### Setup

In [2]:
import logging
import spacy
import spacy_llm
from spacy_llm.util import assemble
import spacy
from tqdm import tqdm


# add a logger to file notebook.log
spacy_llm.logger.addHandler(logging.FileHandler("notebook.log"))
spacy_llm.logger.setLevel(logging.DEBUG)


nlp = spacy.load("en_core_web_md")
nlp = assemble("8.cfg")

### Perform NER and relations

In [5]:
import os
from time import sleep
from youbot.experiments.pickler import pickled_cache
from youbot.store import Store
import pandas as pd



@pickled_cache
def get_data():
    docs = Store().get_archival_messages()
    return pd.DataFrame(docs)


if os.path.exists('entities.pkl') and os.path.exists('relations.pkl'):
    with open('entities.pkl', 'rb') as f:
        entities_df = pd.read_pickle(f)
    with open('relations.pkl', 'rb') as f:
        relations_df = pd.read_pickle(f)
    
else:
    docs_df = get_data()
    docs = docs_df[0].tolist()
    
    
    entities_rows = []
    relations_rows = []
    for doc in tqdm(docs):
        enriched_doc = nlp(doc)
        sleep(0.1) # sleep for openai
        ents = enriched_doc.ents
        for ent in ents:
            entities_rows.append({"name": ent.text, "label": ent.label_, "fact": doc})  # type: ignore
        for rel in enriched_doc._.rel:
            dep_name = ents[rel.dep].text
            dep_label = ents[rel.dep].label_
            dest_name = ents[rel.dest].text
            dest_label = ents[rel.dest].label_

            # ignore self relations
            if (dep_name, dep_label) == (dest_name, dest_label):
                continue

            # ignore dates
            if dep_label == "DATE" or dest_label == "DATE":
                continue

            relations_rows.append(
                {
                    "dep_name": dep_name,
                    "dep_label": dep_label,
                    "dest_name": dest_name,
                    "dest_label": dest_label,
                    "rel": rel.relation,
                    "fact": doc,
                }
            )


    entities_df = pd.DataFrame(entities_rows)
    relations_df = pd.DataFrame(relations_rows)

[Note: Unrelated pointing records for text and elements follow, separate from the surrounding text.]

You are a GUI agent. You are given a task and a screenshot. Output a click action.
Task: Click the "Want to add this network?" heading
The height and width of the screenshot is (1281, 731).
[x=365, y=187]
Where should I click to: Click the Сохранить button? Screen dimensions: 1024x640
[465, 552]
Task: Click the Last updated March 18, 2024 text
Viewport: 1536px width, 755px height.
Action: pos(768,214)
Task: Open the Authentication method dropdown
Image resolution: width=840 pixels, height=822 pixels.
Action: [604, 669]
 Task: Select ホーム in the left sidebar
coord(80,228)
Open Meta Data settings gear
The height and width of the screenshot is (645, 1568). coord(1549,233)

    with open('entities.pkl', 'wb') as f:
        entities_df.to_pickle(f)
        
    with open('relations.pkl', 'wb') as f:
        relations_df.to_pickle(f)

0.00s - make the debugger miss breakpoints. Please pass -Xfrozen_modules=off
0.00s - to python to disable frozen modules.
0.00s - Note: Debugging will proceed. Set PYDEVD_DISABLE_FILE_VALIDATION=1 to disable this validation.
 13%|█▎        | 25/193 [03:16<12:06,  4.32s/it]  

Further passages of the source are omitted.